### Aim of the exercise:
Pull out the lines below, word for word, starting with the line that contains "The width and" and running through the last line. Leave the pictures out of your answer.

### Lines from a collection:
+ + + +

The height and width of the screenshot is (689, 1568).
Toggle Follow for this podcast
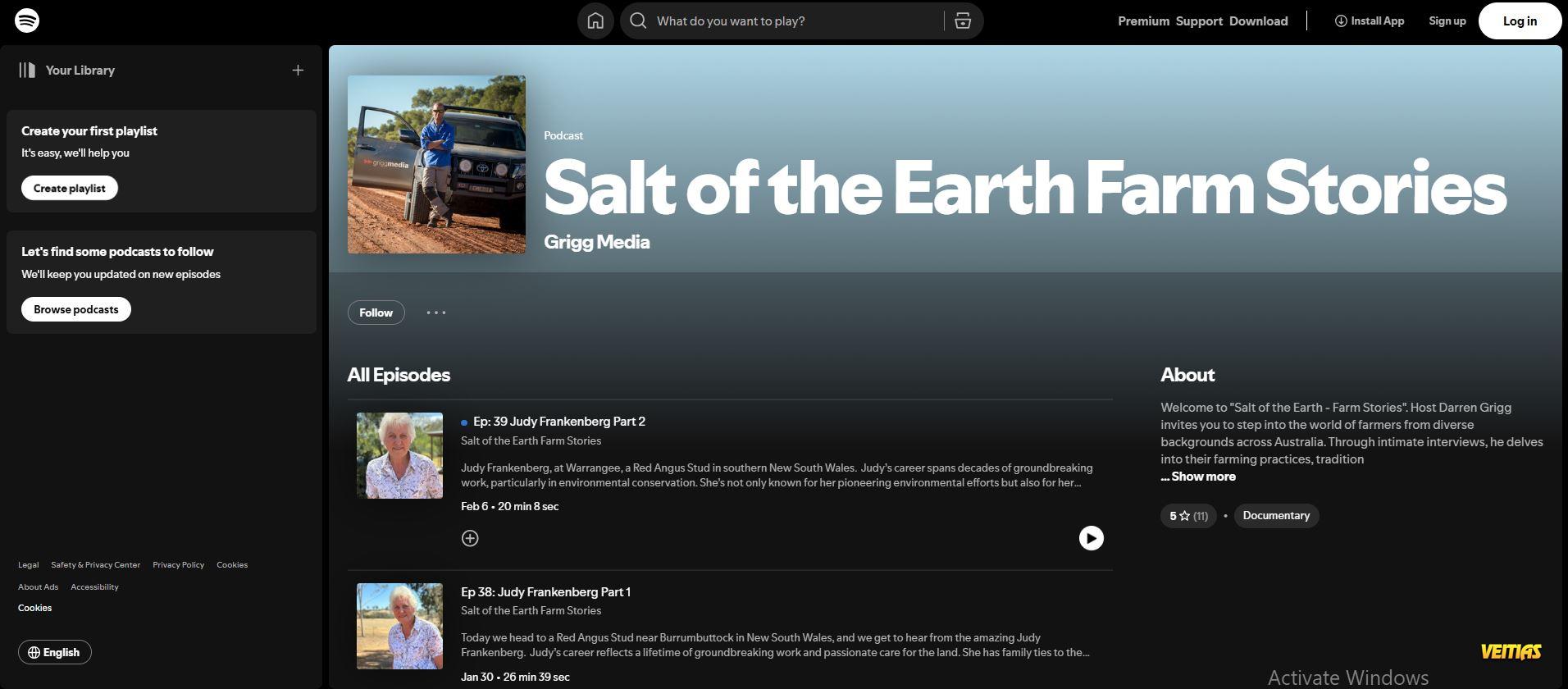[x=376, y=313]
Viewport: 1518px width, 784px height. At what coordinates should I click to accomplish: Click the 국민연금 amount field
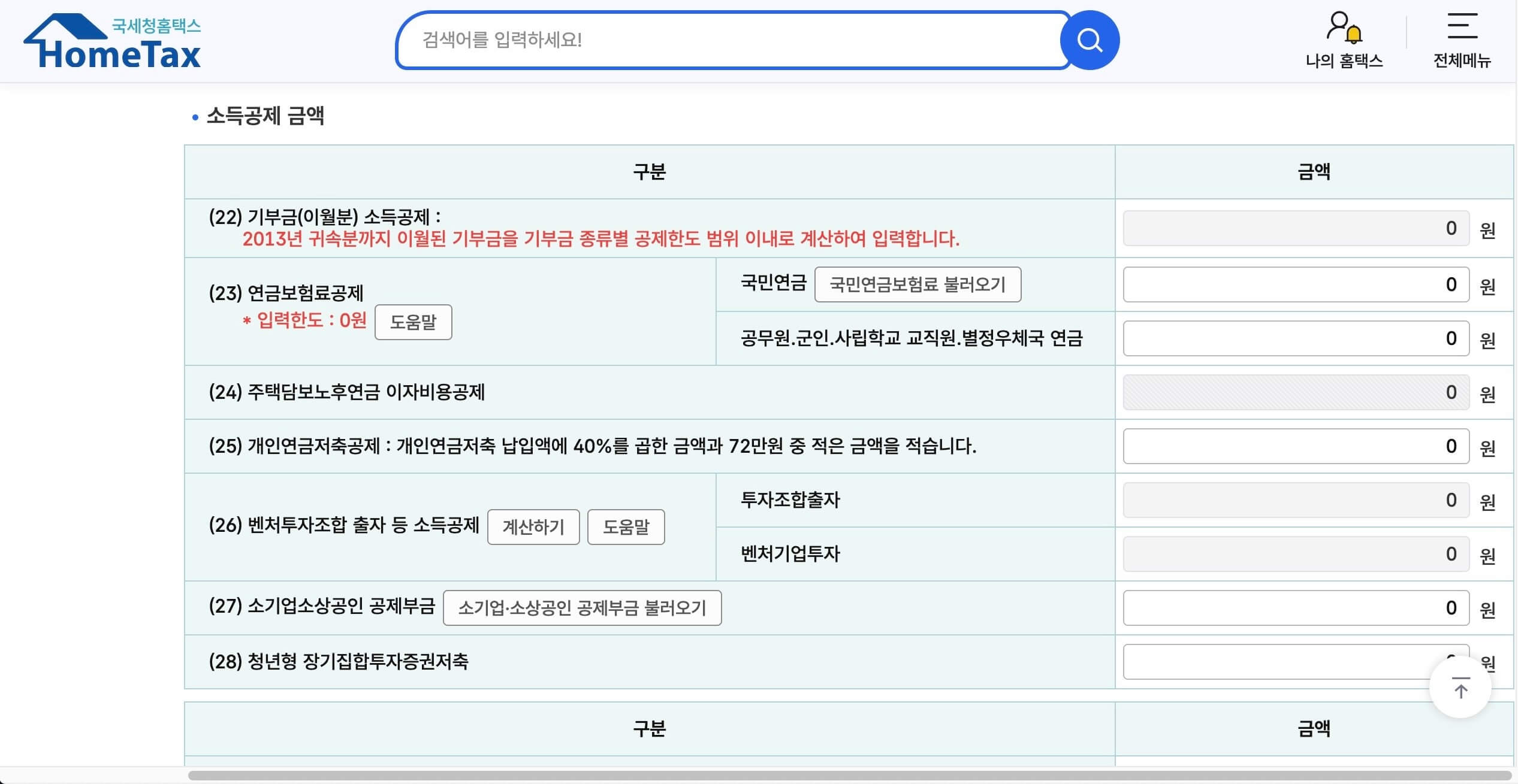coord(1294,284)
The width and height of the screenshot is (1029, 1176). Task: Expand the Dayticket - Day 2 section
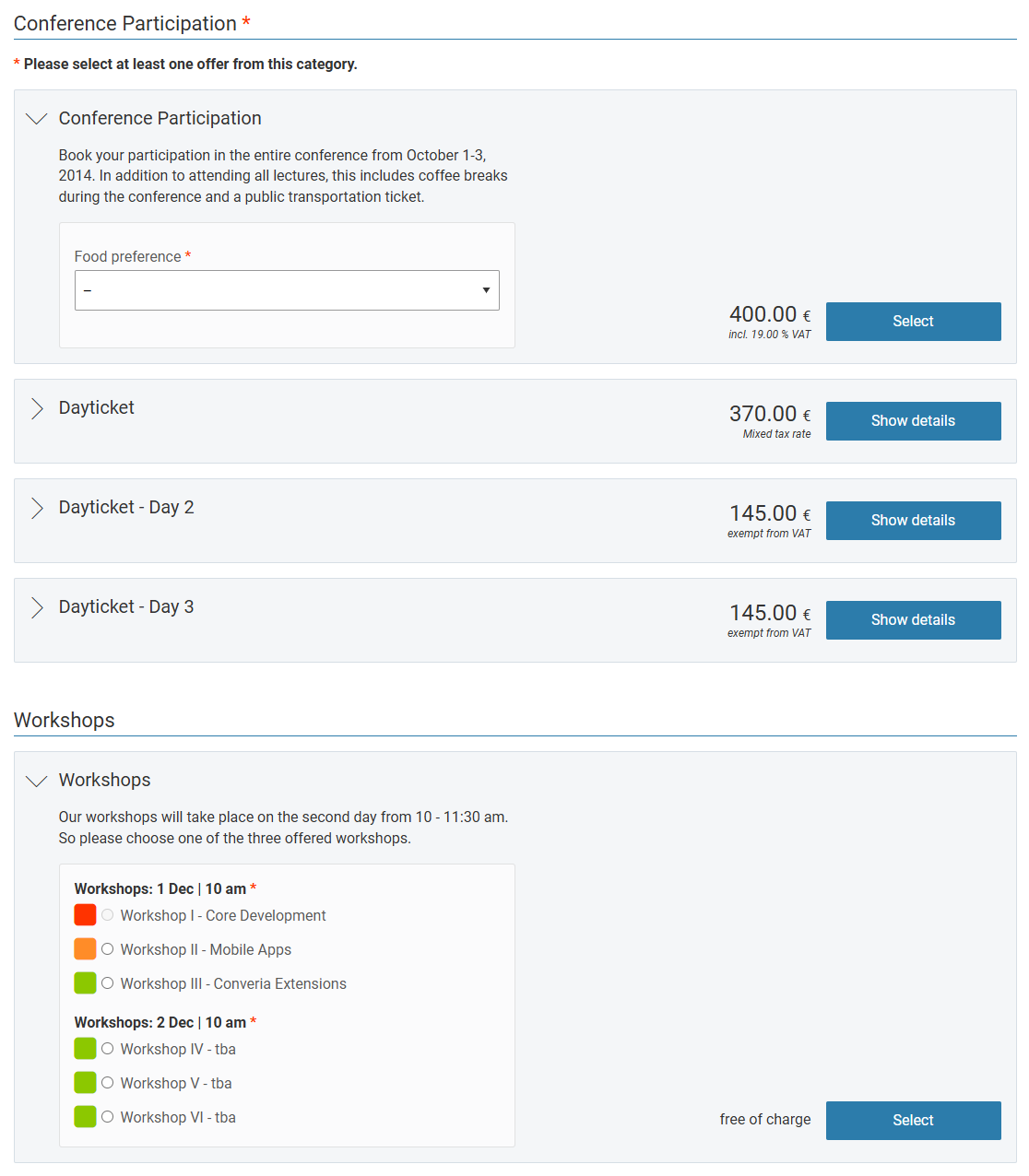[36, 508]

+ + + +

### Result of the task:
The width and height of the screenshot is (1029, 1176). Task: Expand the Dayticket - Day 2 section
[36, 508]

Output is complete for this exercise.